Давным-давно, в прошлой жизни, вино действовало на нее очень сильно: веки закрывались, внизу живота просыпалось желание, речь путалась, вырывался непристойный смех.
Она разглядывала гостя. Лисий нос, висящие усы, пожелтевшие зубы. Лопнувшие капилляры в глазных белках. Неровное дыхание.
Завораживает. Не в силах оторваться.
(
(Но где сейчас Уайти? Прячется наверху?)
Она с ужасом ждала, что он ее спросит про Уайти.
Она молча покачает головой. Мне нечего сказать.
Но Хьюго спросил ее о другом:
– Вы одна живете в таком огромном доме?
Вопрос прилетел из ниоткуда, как летучая мышь.
Увильнуть невозможно. Она отчаянно заморгала. Что это, обвинение? Или просто любопытство?
– Не совсем одна, – пробормотала она. – То есть… да.
Вспомнила его, стоящего на подъездной дорожке и озирающего огромный дом с выражением удивления, неодобрения.
Хотелось ему объяснить, что она не такая! Из небогатой семьи. Просто так сложилась ее жизнь, от нее ничего не зависело.
Но она сидела молча, в сильном смущении. Видя, что ей не по себе, Хьюго сказал, что дом красивый и, наверное, старый. А какие статные деревья… черные дубы. И всюду высокая трава вместо привычных «наманикюренных» лужаек Северного Хэммонда.
Его тон был скорее озадаченный, чем неодобрительный. Он (кажется) ее ни в чем не обвинял.
Но внутренне она с ним соглашалась. Дом в самом деле несоразмерно велик, даже когда Уайти еще был жив и младшие дети заполняли дом своим присутствием.
Хьюго поинтересовался историческим прошлым этого дома.
– Он включен в национальный реестр?
– Н-нет.
– Окрестные владения относят к временам Гражданской войны, разве нет? – услужливо спросил Хьюго Мартинес.
(Беверли? С какой стати она о ней подумала в эту минуту?)
Стараясь не выглядеть так, будто она защищается, Джессалин подтвердила, что да, часть дома восходит к 1770-м, но, так как были всякие перестройки и реновации, дом не включен в реестр.
– Уайти говорил: «Мы не хотим жить в музее!»
Повисло короткое молчание. Наэлектризованное.
Хьюго Мартинес с серьезным видом кивнул и так глубоко вздохнул, что волоски в его усах зашевелились.
– Да, дорогая, вы правы. Мы не хотим жить в музее.

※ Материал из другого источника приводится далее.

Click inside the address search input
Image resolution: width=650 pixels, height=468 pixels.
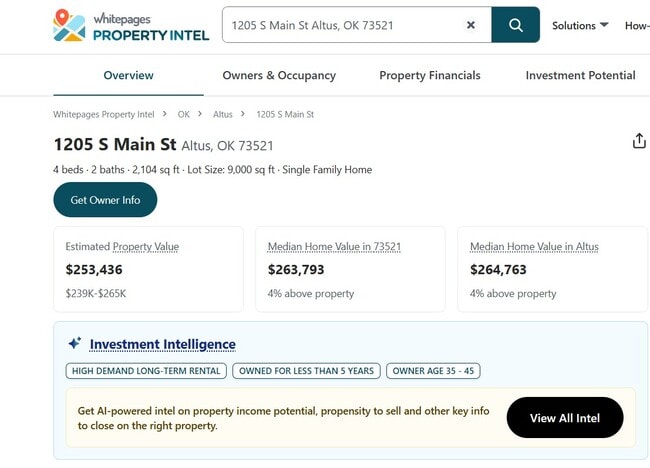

Разве она не обещала детям, что никогда не пустит в дом незнакомца? Человека, которого
У Беверли до сих пор не укладывалось в голове, как мать могла пригласить к себе
(Строго говоря, он им не принадлежал. Недвижимость по адресу: Олд-Фарм-роуд-99, отныне была исключительной собственностью Джессалин Маккларен, хотя и через траст: она не могла продать дом или войти в законную сделку по сдаче внаем без согласия душеприказчика.)

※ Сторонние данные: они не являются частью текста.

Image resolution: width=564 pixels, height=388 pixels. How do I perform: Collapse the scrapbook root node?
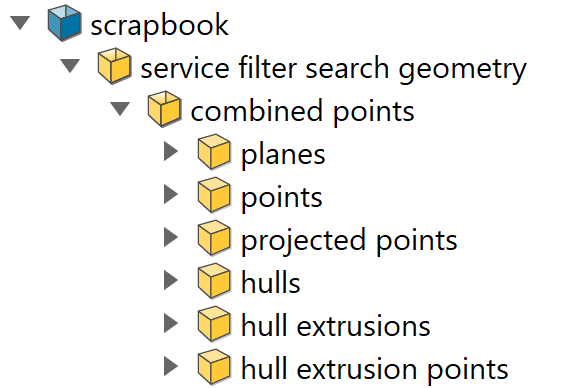(x=20, y=23)
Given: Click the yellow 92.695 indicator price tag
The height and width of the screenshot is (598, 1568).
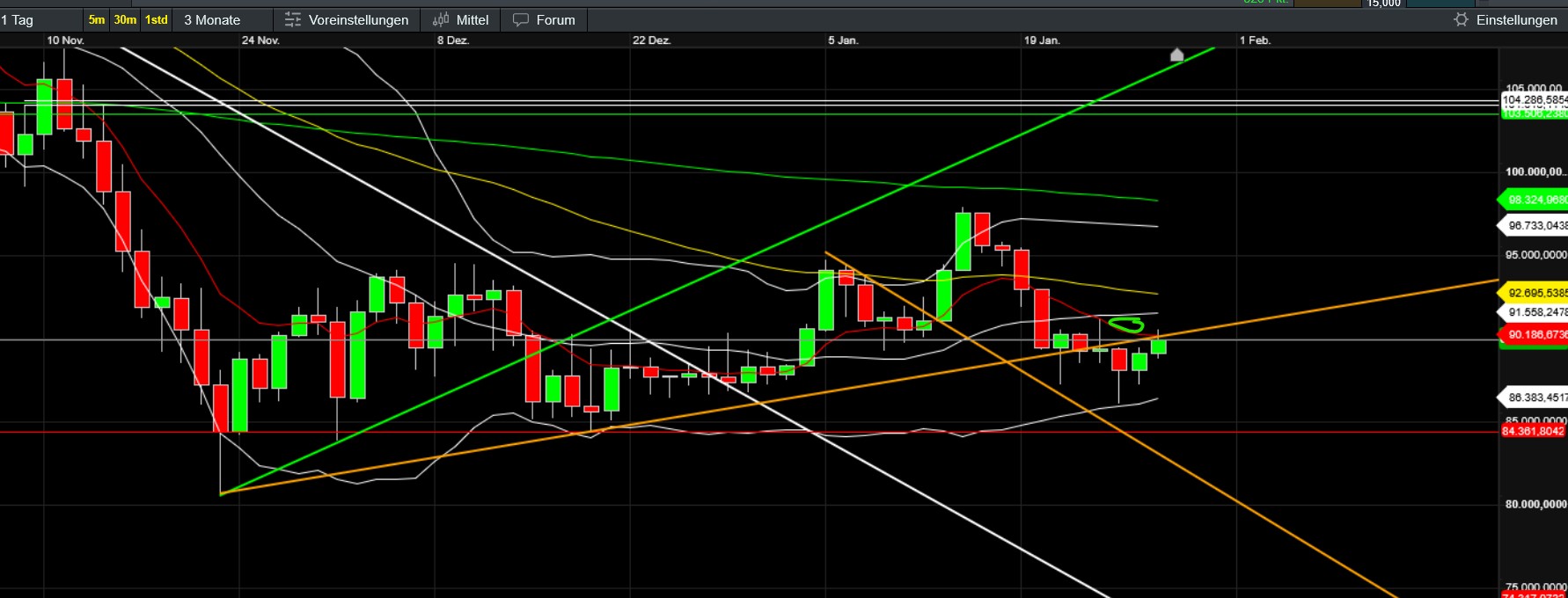Looking at the screenshot, I should 1535,293.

(В своем завещании она передавала недвижимость пятерым детям, которые были вправе поступать с ней по своему усмотрению. Желания задумываться об этой перспективе у Джессалин было не больше, чем засунуть руку в грохочущую машину по переработке мусора.)
Конечно, она могла бы ответить дочери, что Хьюго Мартинес если и незнакомец, то только для самой Джессалин, но не для Вирджила и что он «известный человек» в Хэммонде. Фотограф, поэт, «активист»… как это понимать? В политическом смысле?

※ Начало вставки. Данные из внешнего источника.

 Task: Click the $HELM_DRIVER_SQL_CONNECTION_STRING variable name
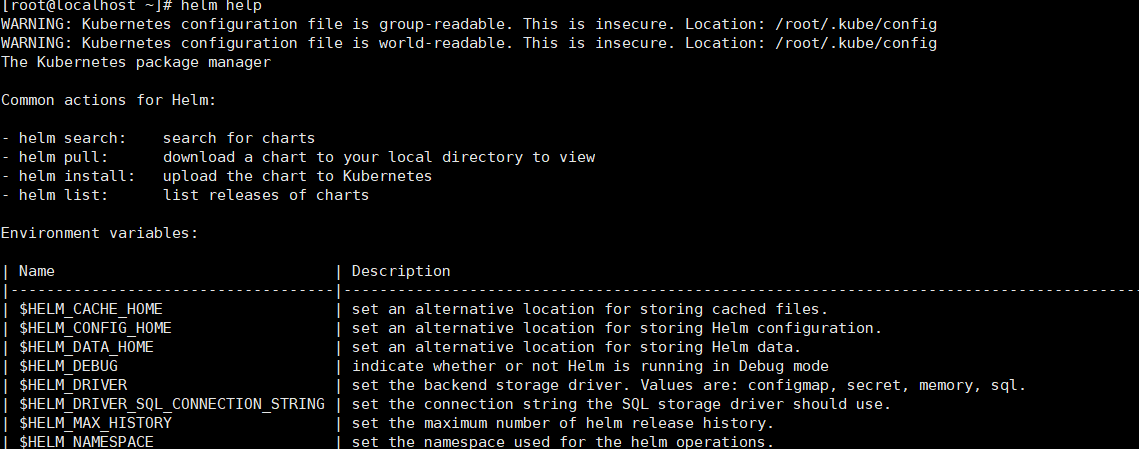172,404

Если вдуматься, Вирджил не рассказал ей про Хьюго ничего существенного.
Дети не теряли надежды, что в ее жизни снова появится Лео Колвин. Беверли при каждом удобном случае говорила о нем в самых теплых тонах:
(Беверли действительно произносила эти слова? Пока нет, но, боюсь, их можно ждать в ближайшее время.)